判断軸は、楽しいかどうか。

2014年5月15日 林 賢司 - 「FoundingBase」共同代表 -
僕が望む未来は、「とにかく楽しい社会」です。
「そりゃそうだ」と思うかもしれませんが、注意してほしいのは「社会とは個人の集まり」であり、とにかく楽しい社会を実現するには、「とにかく楽しいと思いながら過ごしている個人」がたくさんいないといけない。

今の社会を見てみた時、僕はとにかく楽しいという気分が社会全体にあるようには感じません。なんというか、愚痴や批判が多い気がする。何かやろうにもできない理由がどんどん出てくるし、過去を美化して「昔は良かったが今はダメ」という話が聞こえてくる。

「そういう人がいてもいいじゃないか」と言われればそれまでですが、僕は少なくとも自分がいる社会は楽しいものがいいなと思うので、それじゃなぜ楽しい気分が社会にないかを考えてみると「日々楽しく過ごす人が少なく、かつその環境を自分で楽しいものに変えちゃう人も少ない」ってことがあるんじゃないかと思う。色んな理由はあるでしょうがね。

僕は島根県津和野町という町で、自治体や町民と一緒に町づくりの仕事をしています。内容は「大学生が学校を休学して、自治体職員になって色んな事業を行う」というもので、現在津和野町には6人の学生が町長付という肩書で滞在し、合わせて20前後の事業を町民や役場職員と行っています。

津和野町は東京からとても遠いし、典型的な田舎と思われるところです。町には未来を憂いたり町に愚痴をこぼしたりする人もたくさんいます。でも何かを変えなければ明るく楽しい未来はやってこない。現実を見つめて、どうしたら自分たちが楽しい町を作れるかを考え、議論し、実際に事業として展開していっています。

僕らの活動は、多くが新しい試みです。言い換えると「結果がどうなるかが説明出来ないこと」をしています。度々「それをやって何の意味があるのか?」を聞かれます。もちろん計画していることは説明できるけど、最後の最後の部分ではやってみなければわからない。むしろ、わからないことだからこそ、やる必要がある。今までのことをしていると愚痴ばかりの社会になるのだから、今までとは違うことをしなければならない。

それでも先行きがわからないことには不安がつきまとうし、不明確であることを批判する人もいる。だからこそ、「それをやったら楽しいかどうか」を僕らは真剣に考えています。まずは今の環境を楽しくできることを考える。そうすると仲間も集まってくるし、お金も集まるし、知恵も集まる。結果は分からなくても、良い結果に導くアイデアを皆で出せばいい。
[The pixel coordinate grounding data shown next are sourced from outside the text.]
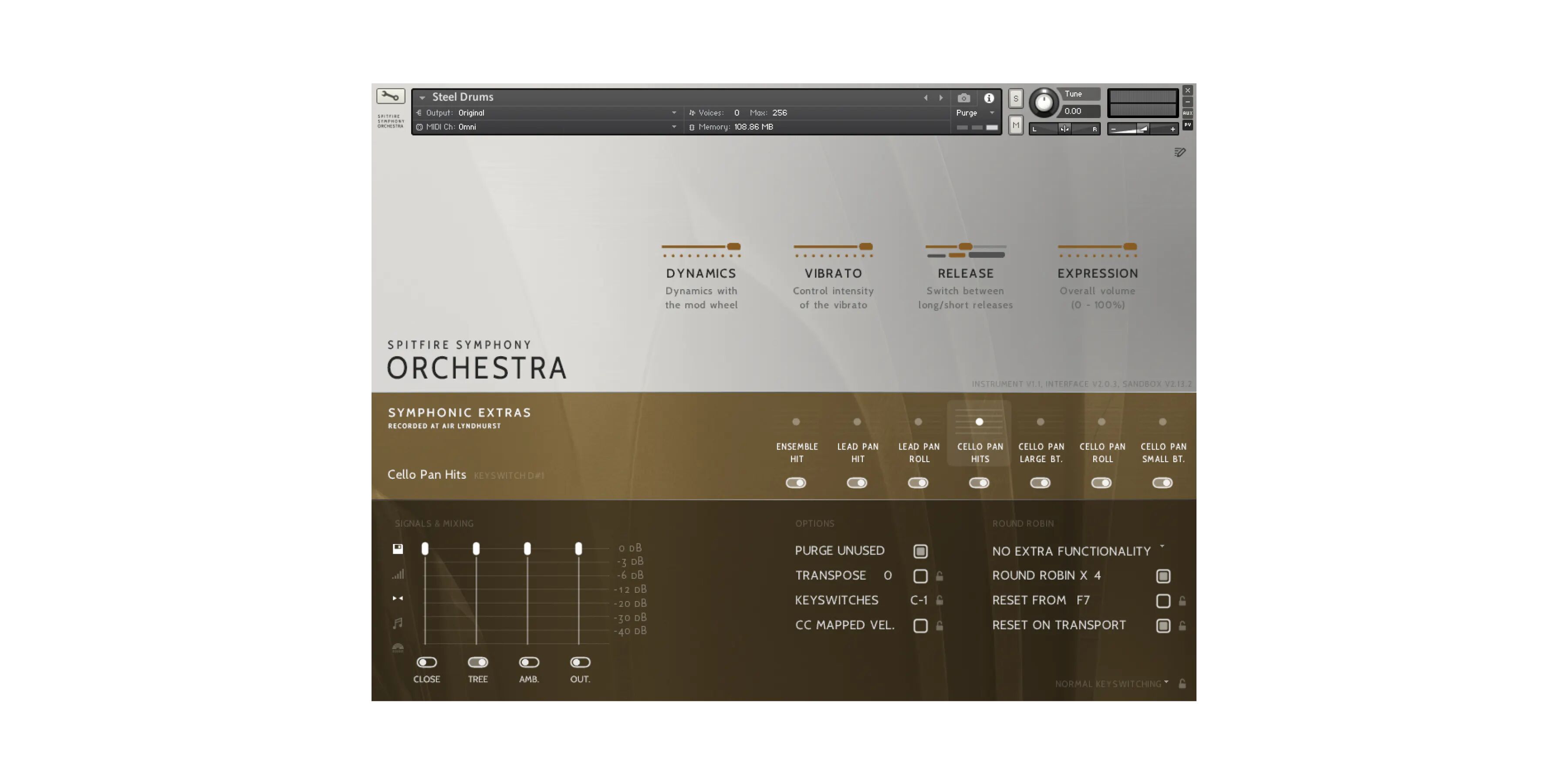Adjust the Tree microphone volume slider
1568x784 pixels.
click(476, 548)
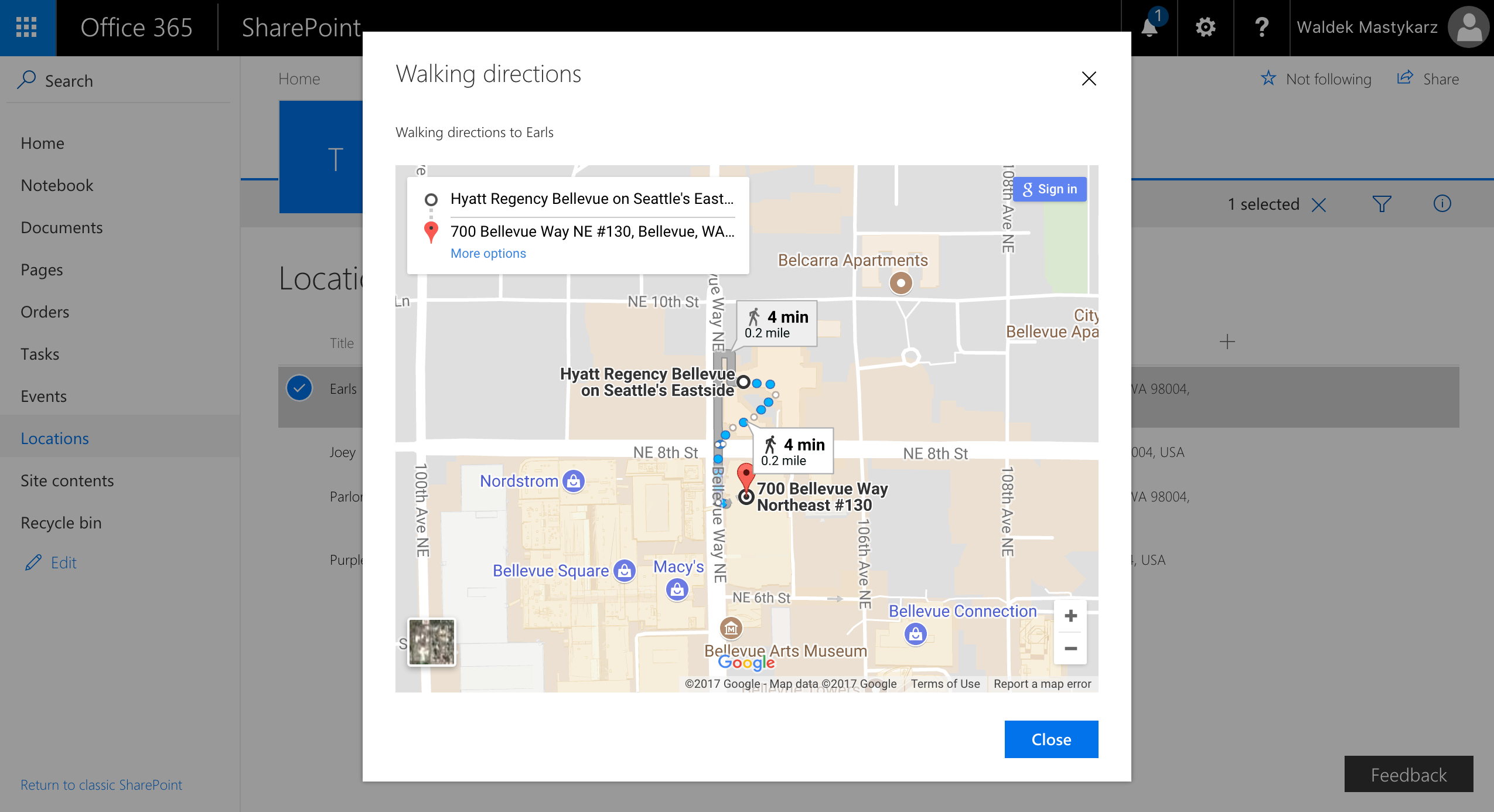Deselect the Earls row checkmark
This screenshot has width=1494, height=812.
point(299,388)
そしたらまた楽しくなっていって、良い影響がどんどん連鎖する。楽しむことって大きな力があると思うんです。


何よりも、その仕事を楽しんでいる状態。そういう人がたくさんいる社会が僕の実現したい「とにかく楽しい社会」であり、最初に皆さんが「そりゃそうだ」と思ってくれたものなわけで。まずはそのシンプルなところからしっかりとやっていきたきと思ってます。